Now process B ( index 5 ), comes in.. calculates the max function and gets a value equal to or greater than process A ( say 2 )
without the choosing check, the process B can now go into the critical section, since process A's ticket is still not set to its value of 2.
But unfortunately B is again context switched when it is inside the critical section. and A now gets the CPU. Now A finally gets assigned its ticket of 2, it runs through the loop and finds that only B has a token of 2, but B's index (5) is still higher than A's ( 3 ), so A also now enters the critical section. Which breaks mutual exclusion.
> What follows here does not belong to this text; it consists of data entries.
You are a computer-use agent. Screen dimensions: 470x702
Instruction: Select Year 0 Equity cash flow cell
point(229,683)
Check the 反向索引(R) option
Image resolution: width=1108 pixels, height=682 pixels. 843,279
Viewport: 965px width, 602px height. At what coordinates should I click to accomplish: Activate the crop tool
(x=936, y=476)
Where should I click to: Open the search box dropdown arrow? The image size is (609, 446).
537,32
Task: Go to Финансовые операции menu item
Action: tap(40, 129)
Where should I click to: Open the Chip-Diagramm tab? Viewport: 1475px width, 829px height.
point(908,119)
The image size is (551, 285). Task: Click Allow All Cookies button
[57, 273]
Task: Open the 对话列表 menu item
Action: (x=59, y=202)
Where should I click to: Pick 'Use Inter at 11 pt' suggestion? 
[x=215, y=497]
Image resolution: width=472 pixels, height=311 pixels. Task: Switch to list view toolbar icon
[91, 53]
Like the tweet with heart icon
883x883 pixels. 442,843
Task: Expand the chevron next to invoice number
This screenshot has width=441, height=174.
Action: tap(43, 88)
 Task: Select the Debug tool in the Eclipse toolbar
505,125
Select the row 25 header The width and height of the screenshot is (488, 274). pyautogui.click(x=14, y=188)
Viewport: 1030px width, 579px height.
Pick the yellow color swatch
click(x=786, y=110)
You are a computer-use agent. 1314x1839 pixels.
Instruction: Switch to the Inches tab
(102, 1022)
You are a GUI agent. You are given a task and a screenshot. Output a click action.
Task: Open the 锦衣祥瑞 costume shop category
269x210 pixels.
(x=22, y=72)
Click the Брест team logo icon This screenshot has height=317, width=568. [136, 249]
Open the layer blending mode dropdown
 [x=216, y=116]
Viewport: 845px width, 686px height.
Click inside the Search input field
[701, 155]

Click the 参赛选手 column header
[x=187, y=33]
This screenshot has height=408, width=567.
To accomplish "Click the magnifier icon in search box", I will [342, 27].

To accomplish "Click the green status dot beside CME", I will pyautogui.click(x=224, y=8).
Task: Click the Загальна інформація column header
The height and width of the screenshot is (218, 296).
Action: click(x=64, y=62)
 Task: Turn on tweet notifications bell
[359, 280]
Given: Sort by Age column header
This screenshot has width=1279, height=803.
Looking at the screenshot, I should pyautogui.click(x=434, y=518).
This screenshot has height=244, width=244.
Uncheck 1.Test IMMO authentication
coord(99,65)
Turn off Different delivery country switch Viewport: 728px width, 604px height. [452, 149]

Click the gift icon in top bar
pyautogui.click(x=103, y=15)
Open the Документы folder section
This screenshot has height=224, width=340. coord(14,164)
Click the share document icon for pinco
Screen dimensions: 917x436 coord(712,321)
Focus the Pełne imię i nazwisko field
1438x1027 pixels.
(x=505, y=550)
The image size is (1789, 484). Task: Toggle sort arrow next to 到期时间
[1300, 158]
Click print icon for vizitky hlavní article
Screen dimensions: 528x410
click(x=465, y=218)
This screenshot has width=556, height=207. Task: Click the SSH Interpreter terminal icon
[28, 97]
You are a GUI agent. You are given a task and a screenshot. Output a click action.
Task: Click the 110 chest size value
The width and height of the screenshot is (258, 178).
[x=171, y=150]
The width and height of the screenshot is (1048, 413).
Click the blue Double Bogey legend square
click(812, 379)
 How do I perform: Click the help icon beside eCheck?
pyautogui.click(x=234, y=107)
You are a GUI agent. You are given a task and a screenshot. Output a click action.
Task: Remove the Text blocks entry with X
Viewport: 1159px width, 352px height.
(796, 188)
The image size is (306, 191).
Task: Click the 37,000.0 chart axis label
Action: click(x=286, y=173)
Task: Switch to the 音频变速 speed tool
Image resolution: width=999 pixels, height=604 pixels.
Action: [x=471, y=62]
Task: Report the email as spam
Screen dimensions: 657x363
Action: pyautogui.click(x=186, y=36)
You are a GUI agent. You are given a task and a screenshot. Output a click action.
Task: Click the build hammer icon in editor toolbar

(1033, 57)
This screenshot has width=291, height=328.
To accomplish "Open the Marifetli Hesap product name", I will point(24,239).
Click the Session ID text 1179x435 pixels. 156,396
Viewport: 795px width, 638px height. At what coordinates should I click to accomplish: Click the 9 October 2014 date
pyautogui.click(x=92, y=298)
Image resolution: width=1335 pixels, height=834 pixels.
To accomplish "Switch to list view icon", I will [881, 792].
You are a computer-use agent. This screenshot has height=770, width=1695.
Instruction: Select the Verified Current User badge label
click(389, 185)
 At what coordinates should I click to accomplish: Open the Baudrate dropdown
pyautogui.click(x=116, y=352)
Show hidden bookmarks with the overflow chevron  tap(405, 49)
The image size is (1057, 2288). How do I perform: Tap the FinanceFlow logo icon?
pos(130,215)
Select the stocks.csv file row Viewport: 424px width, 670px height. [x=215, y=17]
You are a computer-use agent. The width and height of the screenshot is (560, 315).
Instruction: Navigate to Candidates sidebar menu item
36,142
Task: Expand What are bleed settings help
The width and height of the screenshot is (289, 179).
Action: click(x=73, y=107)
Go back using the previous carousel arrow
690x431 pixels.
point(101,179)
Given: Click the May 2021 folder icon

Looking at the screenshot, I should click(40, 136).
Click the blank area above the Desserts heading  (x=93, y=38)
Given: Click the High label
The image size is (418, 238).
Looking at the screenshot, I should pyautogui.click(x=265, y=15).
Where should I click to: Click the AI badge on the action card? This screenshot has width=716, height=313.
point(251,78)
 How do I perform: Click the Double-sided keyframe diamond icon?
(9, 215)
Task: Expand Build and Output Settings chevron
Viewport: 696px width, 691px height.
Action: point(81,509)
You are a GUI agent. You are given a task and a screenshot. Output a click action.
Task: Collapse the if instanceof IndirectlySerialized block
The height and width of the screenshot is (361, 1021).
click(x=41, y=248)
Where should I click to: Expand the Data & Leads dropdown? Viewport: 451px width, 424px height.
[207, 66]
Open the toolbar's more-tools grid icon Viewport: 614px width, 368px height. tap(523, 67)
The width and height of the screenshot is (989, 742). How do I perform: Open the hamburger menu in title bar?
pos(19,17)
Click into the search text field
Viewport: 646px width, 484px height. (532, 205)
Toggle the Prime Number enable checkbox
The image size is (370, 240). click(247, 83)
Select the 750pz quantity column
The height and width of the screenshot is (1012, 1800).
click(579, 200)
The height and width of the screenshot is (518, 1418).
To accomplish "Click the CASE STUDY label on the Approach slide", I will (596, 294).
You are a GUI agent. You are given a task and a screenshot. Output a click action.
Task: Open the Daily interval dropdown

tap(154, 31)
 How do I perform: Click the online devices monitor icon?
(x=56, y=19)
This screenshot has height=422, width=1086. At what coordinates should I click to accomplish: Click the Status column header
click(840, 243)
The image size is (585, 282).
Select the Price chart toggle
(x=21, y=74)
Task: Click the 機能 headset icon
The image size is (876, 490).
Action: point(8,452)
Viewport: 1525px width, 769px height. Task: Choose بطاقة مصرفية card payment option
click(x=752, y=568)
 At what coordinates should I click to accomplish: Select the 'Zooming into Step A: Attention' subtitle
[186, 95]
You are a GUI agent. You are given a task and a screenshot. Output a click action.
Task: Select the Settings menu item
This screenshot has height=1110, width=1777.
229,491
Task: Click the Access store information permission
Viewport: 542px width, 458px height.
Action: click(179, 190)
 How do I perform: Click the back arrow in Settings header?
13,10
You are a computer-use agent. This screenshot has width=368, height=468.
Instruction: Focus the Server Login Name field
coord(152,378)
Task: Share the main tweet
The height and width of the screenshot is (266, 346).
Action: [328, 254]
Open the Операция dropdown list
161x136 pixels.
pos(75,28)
Now with the choosing check, if the same situation happens.. B would get stuck at the choosing loop, because A has not turned it off. So until A gets assigned the ticket with index 2, B cant proceed to the next loop where it gets entry into the critical section.
At around 15:18, if any process dies after setting choosing[i] = True, it will block all other processes from entering the critical section, isn't this a problem?
thanx a lot
why is P1 0?
yeaaaaaaaah why o--O?????
p1 doesn't enter the critical section. p2 also can be set to 0 if you like. 0 just mean the process doesn't participate in the competition
All the processes which don't wanna access their critical sections receive 0 as their values in this algorithm :)
becoz p1 does not want to execute critical section. So it does not need to execute the entry section.
Since numbering in a C like array starts from 0 why the processes are numbered from 1 to 5 in your example? Should be P0, ...P4
Sometimes I can't understand what you say :/
Platwn Ace essentially everything lol
Why are these videos always made by indians?
because these videos come under a free course provided by government of India. Guys who are giving lectures are from IITs.
because india is world's teacher in every field .
@@vineetrathee2070 Yes, India can't educate it's own people on birth control, but alright.
sir, please explain base on the code, not the idea of the algorithm!!!